Books, Buddhism

Deep Breath

Currently reading: Dune by Frank Herbert.

These past few days have been a test of patience, patience that I momentarily lost. I am planning to pursue my Master’s in Library & Information Sciences. My union is giving me the runaround with my financial aid. Without this financial aid, I may not be able to go back to school. I do not have 2 G’s in my bank account. Despite this setback, I am finding solace in the novel Dune by Frank Herbert, specifically the training of the enigmatic Bene Gesserit.

The Bene Gesserit are a sisterhood that trains mind and body. Due to their training, they are able to detect falsehoods and even control people through the use of their voice. The training of the Bene Gesserit resonates with me because a lot of their training involves breathing exercises.
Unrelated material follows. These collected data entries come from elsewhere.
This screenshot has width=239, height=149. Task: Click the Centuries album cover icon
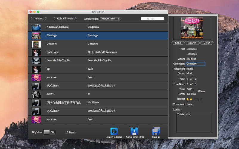coord(36,44)
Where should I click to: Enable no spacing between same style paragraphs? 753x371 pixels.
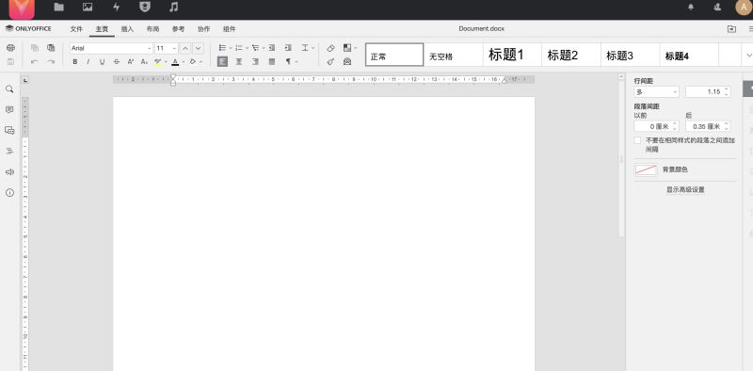[x=638, y=140]
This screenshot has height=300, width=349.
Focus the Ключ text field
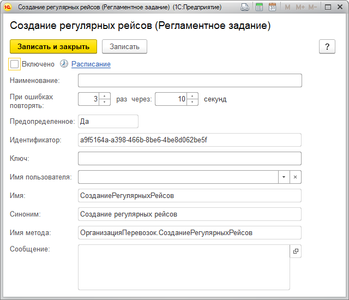(x=190, y=158)
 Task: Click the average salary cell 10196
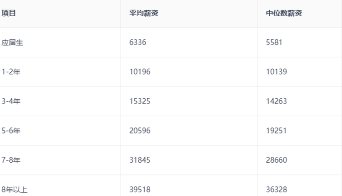tap(140, 72)

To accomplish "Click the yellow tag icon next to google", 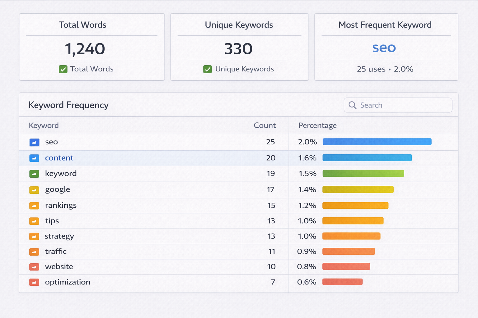I will pyautogui.click(x=34, y=190).
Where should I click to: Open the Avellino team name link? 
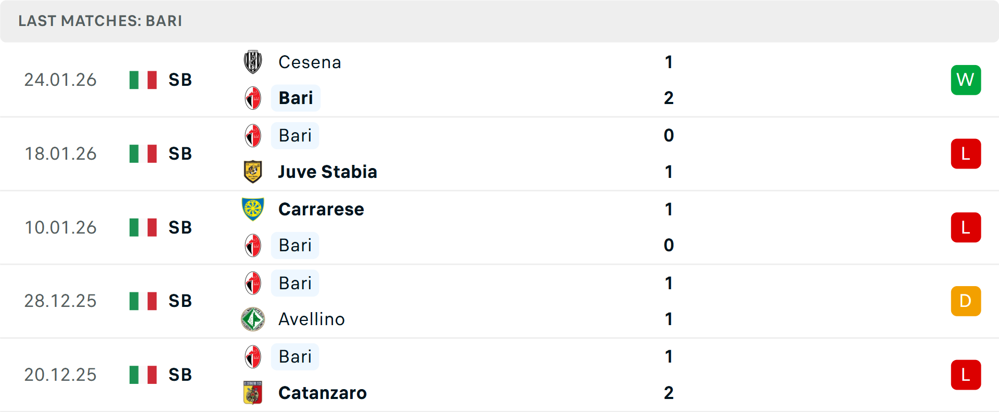click(x=312, y=319)
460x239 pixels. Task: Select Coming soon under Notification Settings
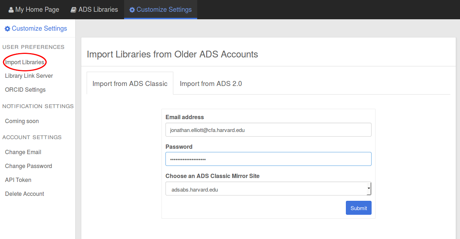click(x=22, y=121)
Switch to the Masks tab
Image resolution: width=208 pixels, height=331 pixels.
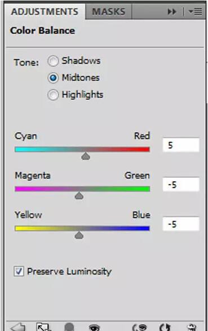coord(109,11)
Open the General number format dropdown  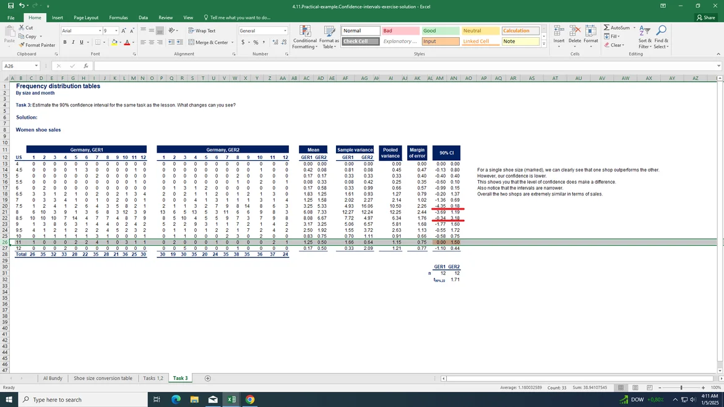[x=285, y=31]
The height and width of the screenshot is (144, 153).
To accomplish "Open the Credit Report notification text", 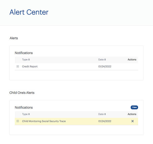I will pyautogui.click(x=30, y=67).
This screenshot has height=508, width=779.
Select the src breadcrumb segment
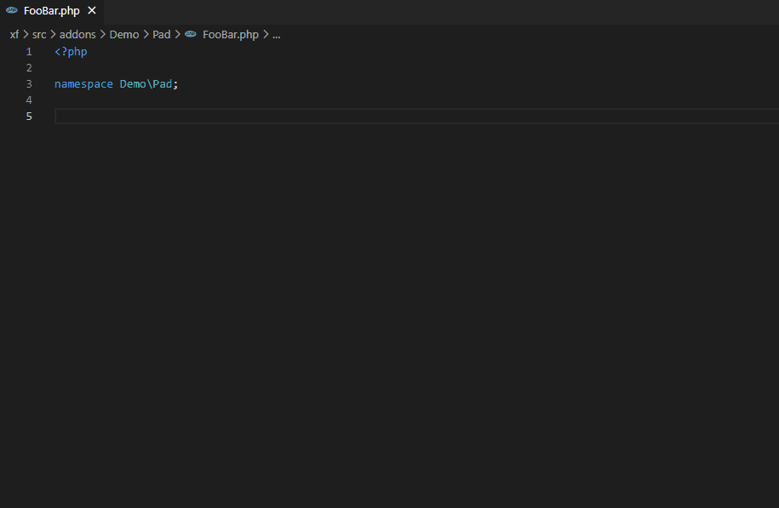[x=39, y=35]
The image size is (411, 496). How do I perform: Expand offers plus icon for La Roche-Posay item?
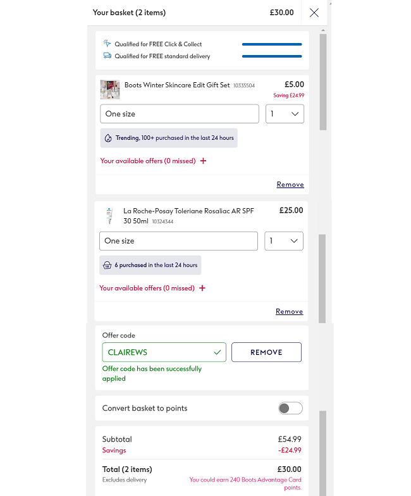[202, 288]
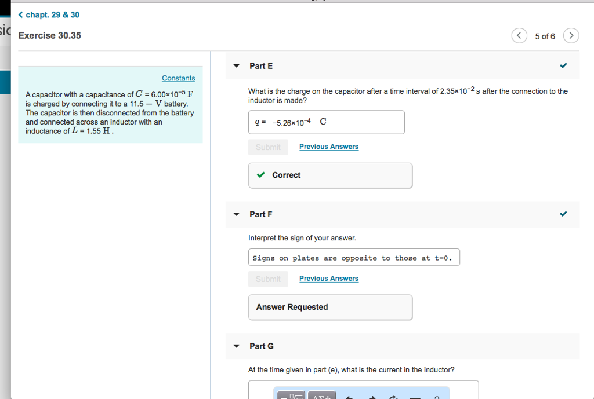
Task: Click the reset icon in Part G toolbar
Action: click(x=393, y=397)
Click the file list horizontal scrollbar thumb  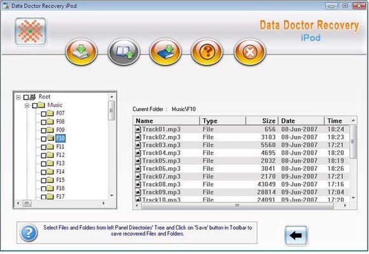click(x=237, y=206)
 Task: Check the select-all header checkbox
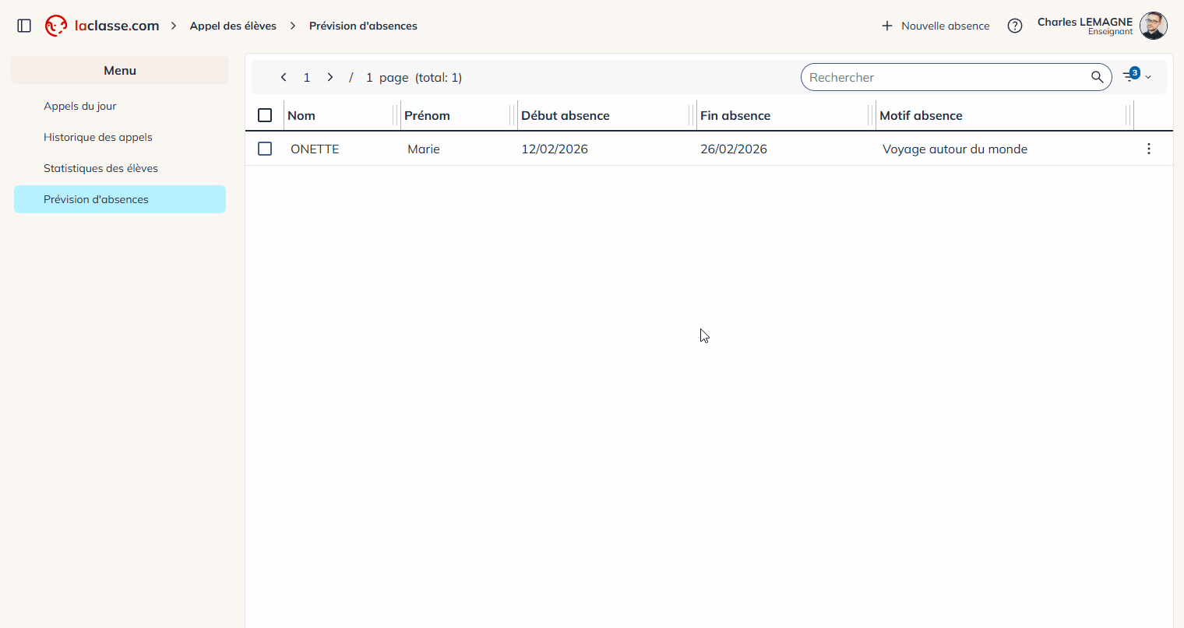pos(265,115)
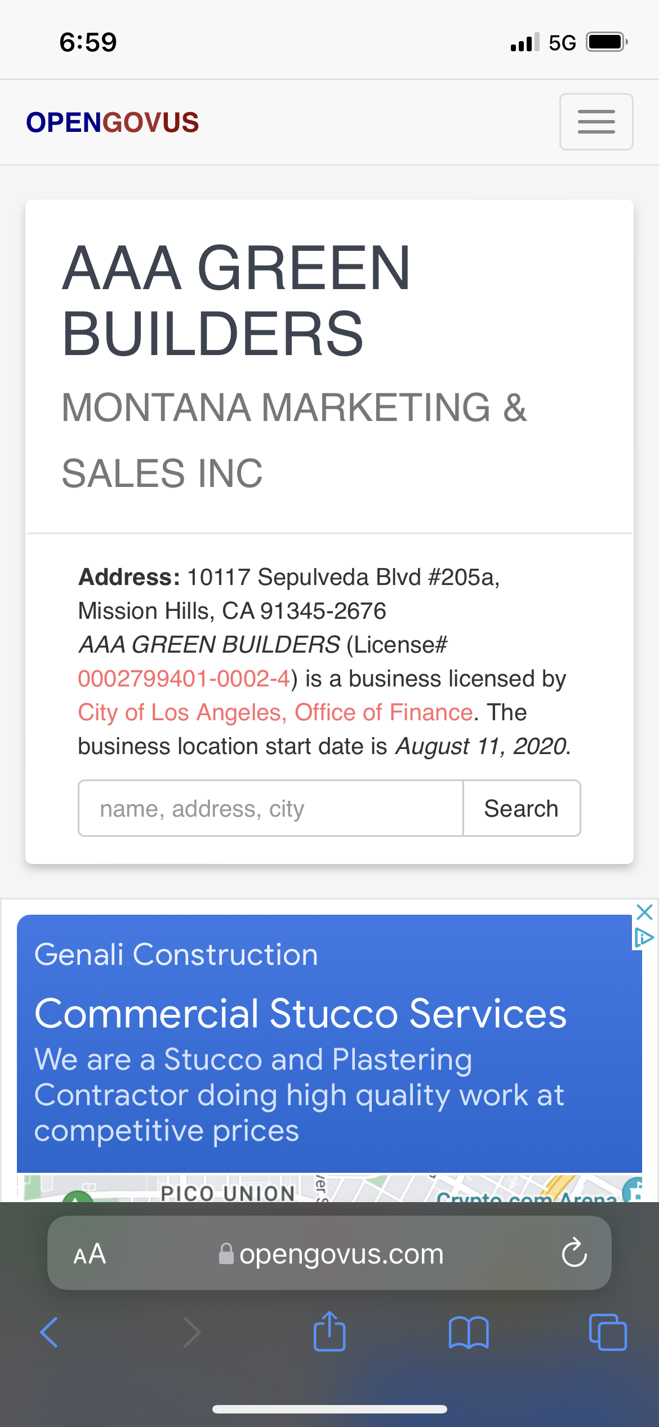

In Buddhism, meditation involves stopping what you are doing and focussing on your breathing as well. Lady Jessica received this training and passed this on to her son Paul, our protagonist. We see this training in the first chapter when Paul engages in the “mind-body lessons his mother taught him,” which consisted of “three quick breaths” and reminding himself that “all things/cells/beings are impermanent.” (5) Whenever difficulties come their way, they rely on their breathing to master themselves and overcome obstacles. The most poignant example of this training in practice is the desert storm scene.

When the Harkonnens seek to eliminate Lady Jessica and Paul, the chase leads them to a desert storm. Paul’s plan involves steering the ship into the storm in such a way that they ride on top of it to elude pursuit. When they ride into the storm and lose control of the ship, they returned to their training to introduce calm. They also invoked a litany about fear: “I will face my fear. I will permit it to pass over me and through me. And when it has gone past me I will turn to see fear’s path. Where the fear has gone there will be nothing. Only I will remain.” Life is unpredictable. It will throw you curve balls. You will not always have control in the same way that Paul has no control of the ship in the storm. The good news is it will come and it will go. And you will still be here.

I need to remember my own training like Paul and Lady Jessica remember theirs in times of trouble. I cannot allow bureaucratic bullshit and inept imbeciles to take me out of my element. This setback I am dealing with is my desert storm. Everything seems to be going wrong, but I am not going to panic. I need to follow Paul’s example. When captured by the Harkonnens, for example, he goes back to his Bene Gesserit training regimen to keep himself “poised, ready to expand any opportunity.” (209) By staying calm, Paul was able to seize the opportunity and escape from the Harkonnens. If I panic, I will be blind to my options. With that in mind, I will be like Paul and seek refuge in my breathing and see what options manifest.